バヤジット2世は、コンスタンティノープルを陥落させ東ローマ帝国を滅ぼしたメフメト2世の子に当たります。のちに「征服者」と呼ばれた父に対し、バヤジット2世は「聖者」と呼ばれるほどの熱心なムスリムで、彼の時代は帝国の拡大よりもイスラム色が強く出た保守的な時代でした。

コンスタンティノープルはすでに父の代で陥落していたため、オスマン帝国の首都はすでにイスタンブールに遷っていました。バヤジット2世のモスクはイスタンブールに現存していますが、彼は古都エディルネにも、さらに大規模な複合施設を造らせたのです。

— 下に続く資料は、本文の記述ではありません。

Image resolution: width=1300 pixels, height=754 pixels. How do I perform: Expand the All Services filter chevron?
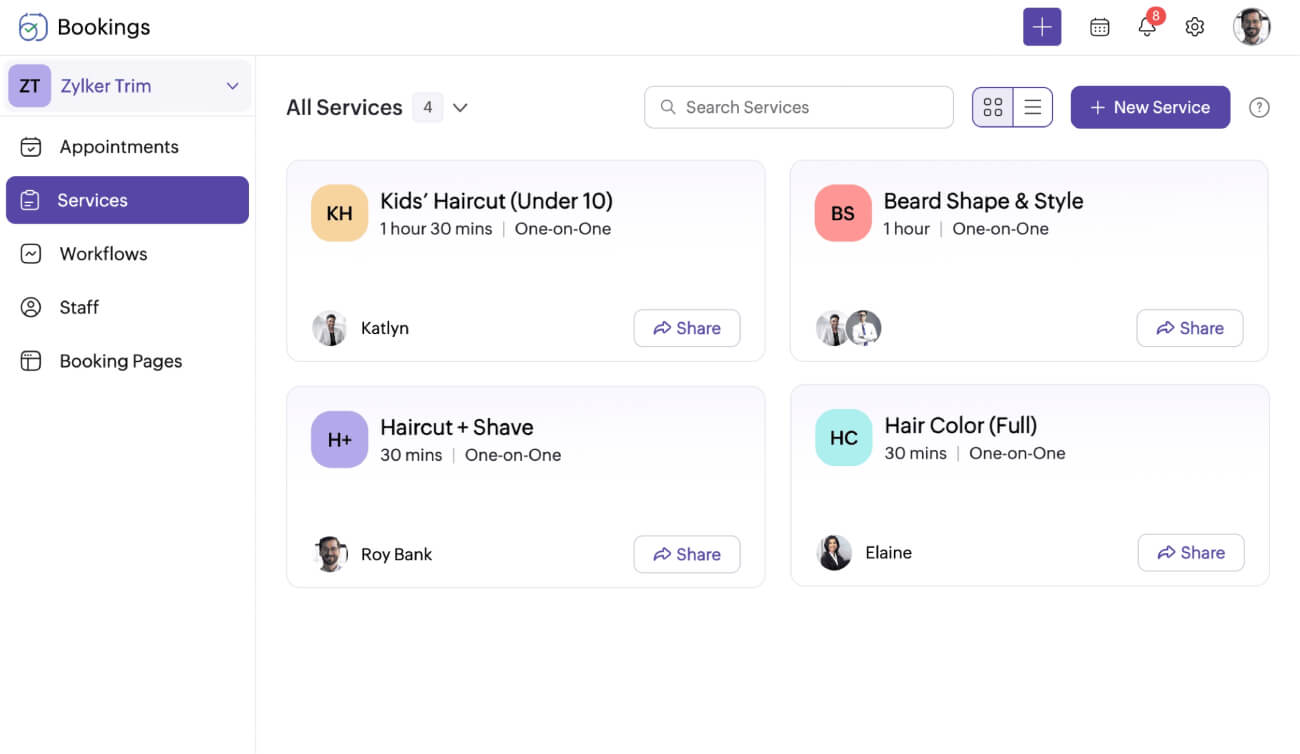[460, 108]
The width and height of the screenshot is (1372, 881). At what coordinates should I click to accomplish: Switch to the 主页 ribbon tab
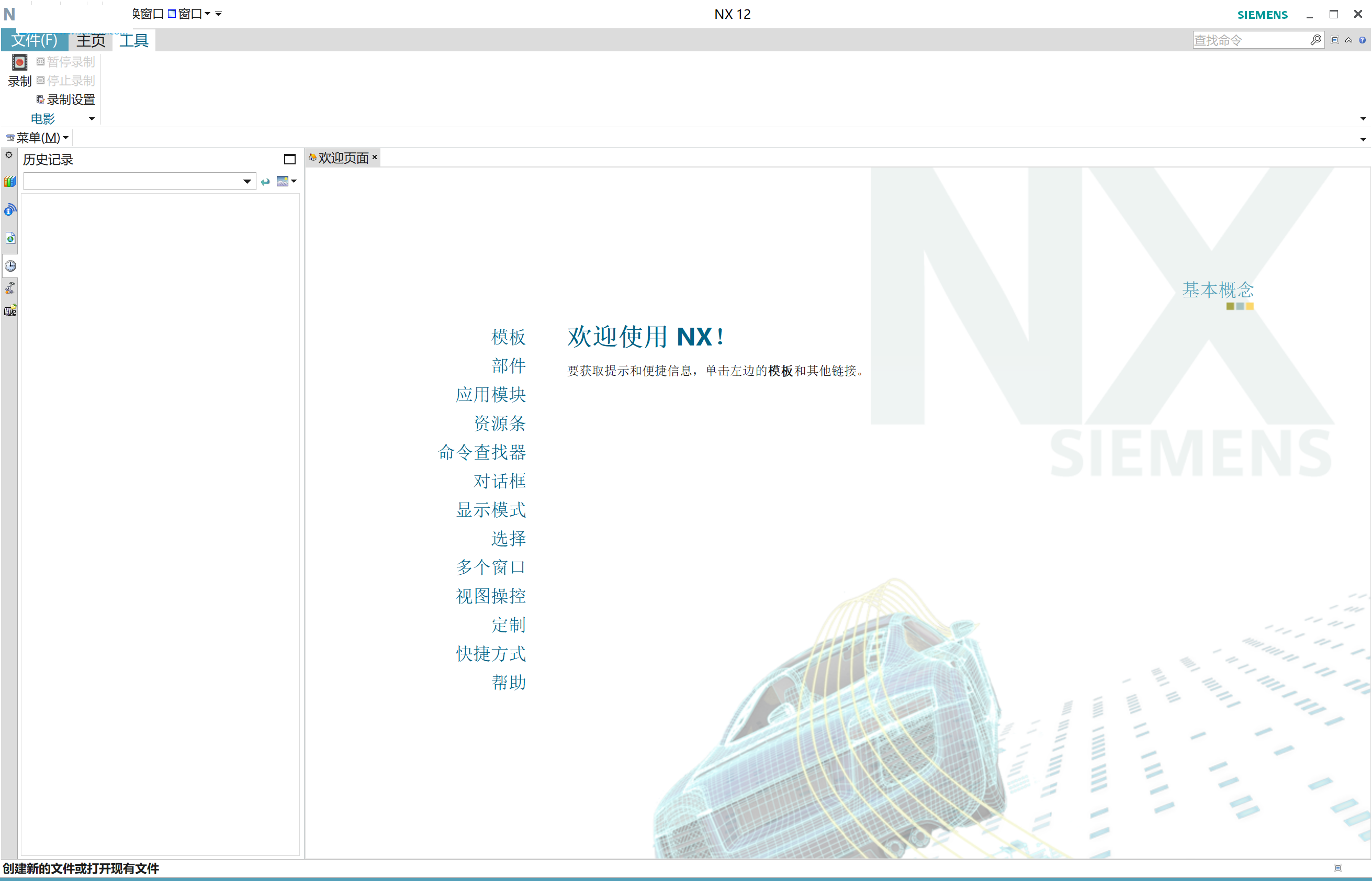pyautogui.click(x=91, y=41)
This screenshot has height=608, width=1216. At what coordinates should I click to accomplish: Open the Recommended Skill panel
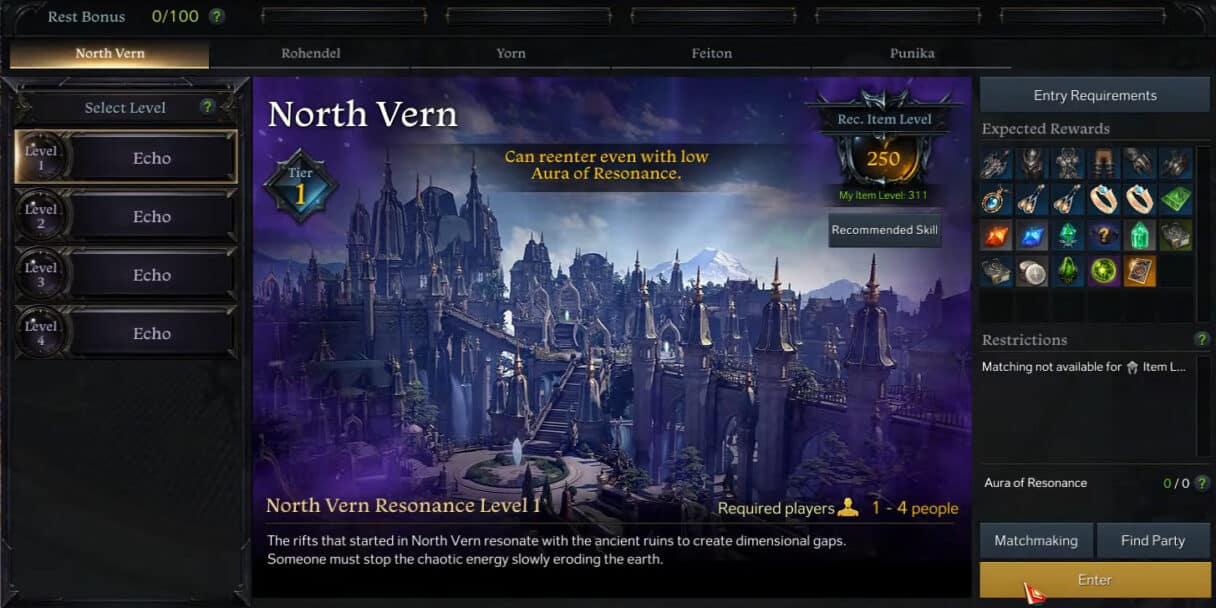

トゥンジャ川が静かに流れる平坦な大地に堂々と構えるように建つ複合施設は、どこまでも連続するドームのシルエットが美しく、まるで宮殿のような姿をしています。敷地内にはモスクのほかに医学学校、神学校、救貧院、ハマム(浴場)などが含まれており、その中の医学校が改装されて、現在は医学博物館として利用されています。

オスマン帝国時代の医学を人形を使ってリアルに再現していたり、実際に使われていた医療器具などの展示がありトルコ語がわからなくても十分に楽しめるようになっています。